● Directions:
Word for word, copy the lines from the one with "You are a GUI" to the last line of the data below, counting both, and keep every picture out.

● Data records:
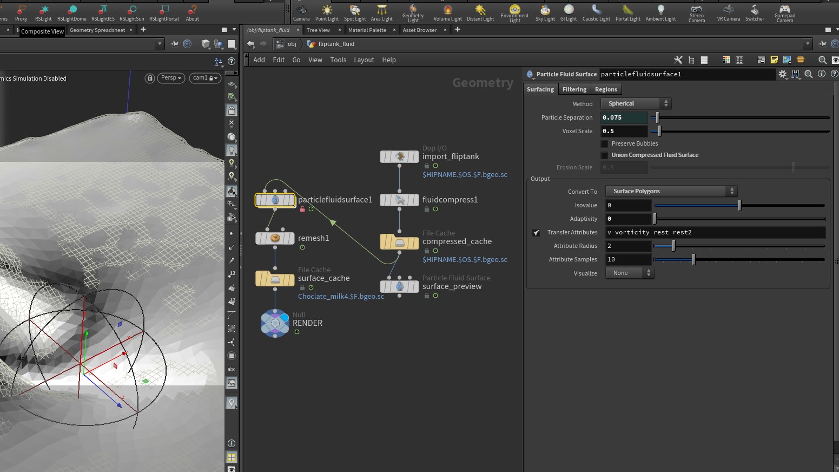
Task: Uncheck the Transfer Attributes checkbox
Action: [x=536, y=233]
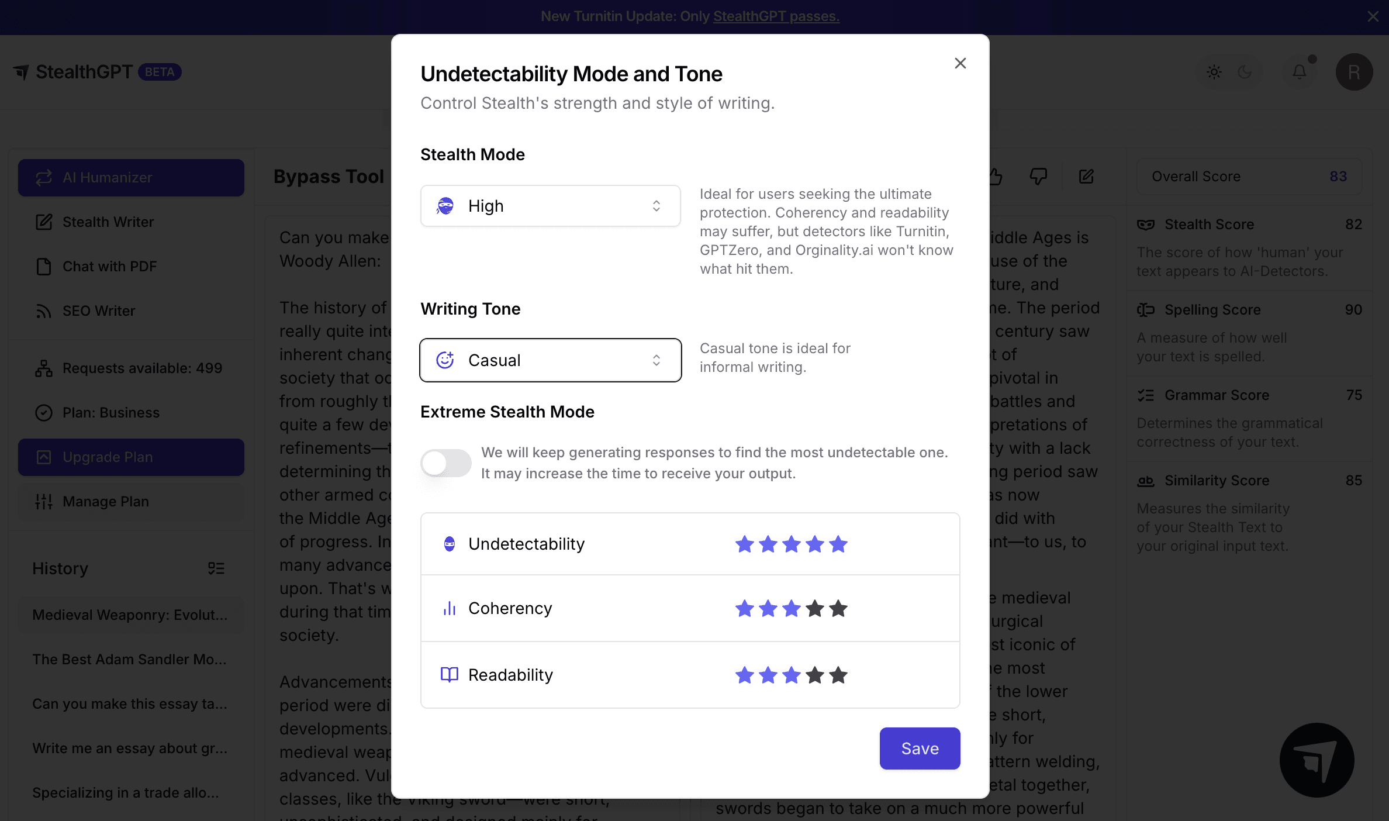Click the edit output pencil icon
The height and width of the screenshot is (821, 1389).
[1086, 177]
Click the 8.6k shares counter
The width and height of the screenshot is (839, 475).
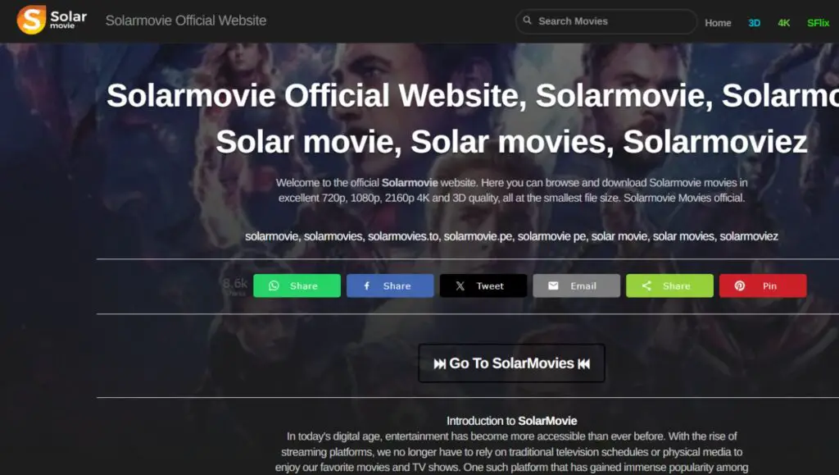(236, 285)
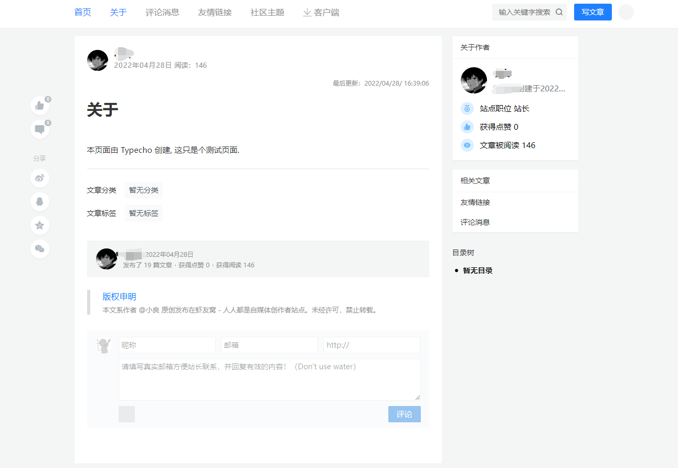
Task: Open the 友情链接 link under 相关文章
Action: pyautogui.click(x=474, y=202)
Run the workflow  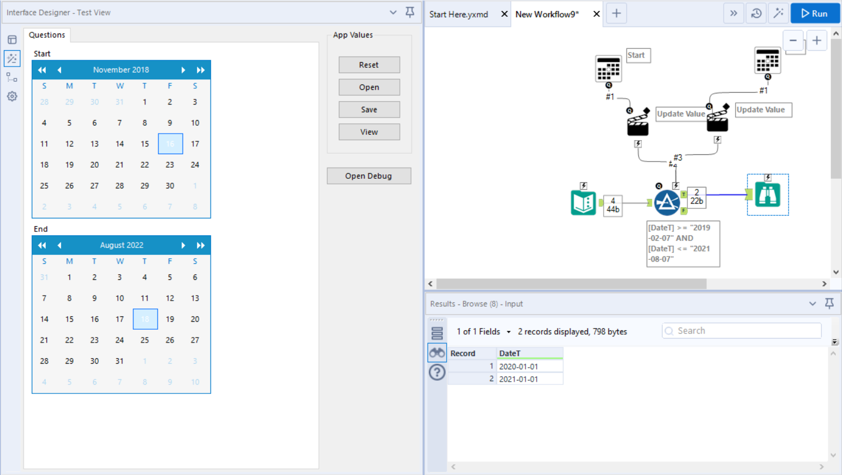tap(814, 13)
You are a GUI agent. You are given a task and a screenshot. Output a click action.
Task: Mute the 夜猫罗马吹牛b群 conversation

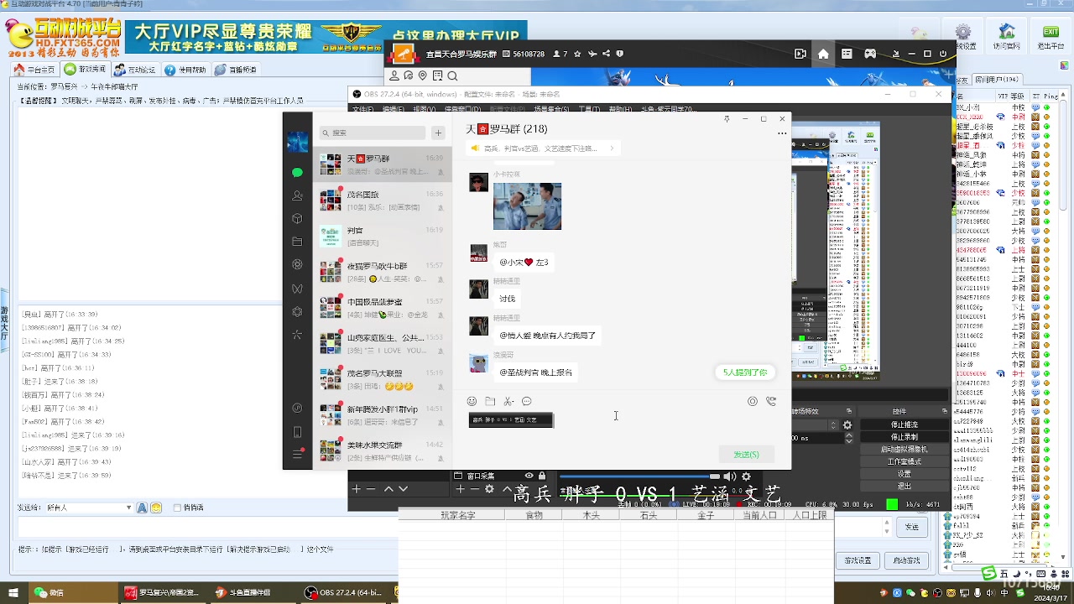(441, 279)
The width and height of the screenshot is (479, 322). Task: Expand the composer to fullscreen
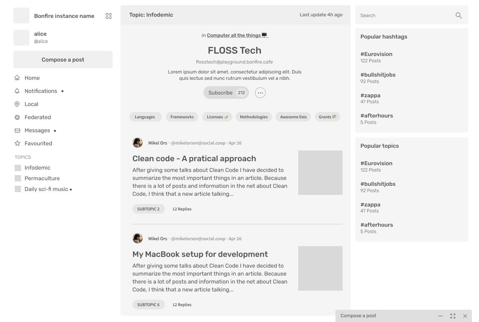[x=453, y=316]
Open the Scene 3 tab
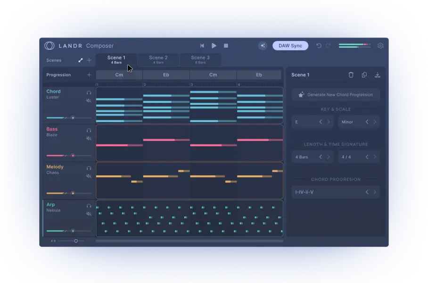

● Reply:
You are a GUI agent. You are given a task and a screenshot. Output a click action.
Task: Mute the 夜猫罗马吹牛b群 conversation

(441, 279)
The width and height of the screenshot is (479, 322). Task: Expand the composer to fullscreen
[x=453, y=316]
Open the Scene 3 tab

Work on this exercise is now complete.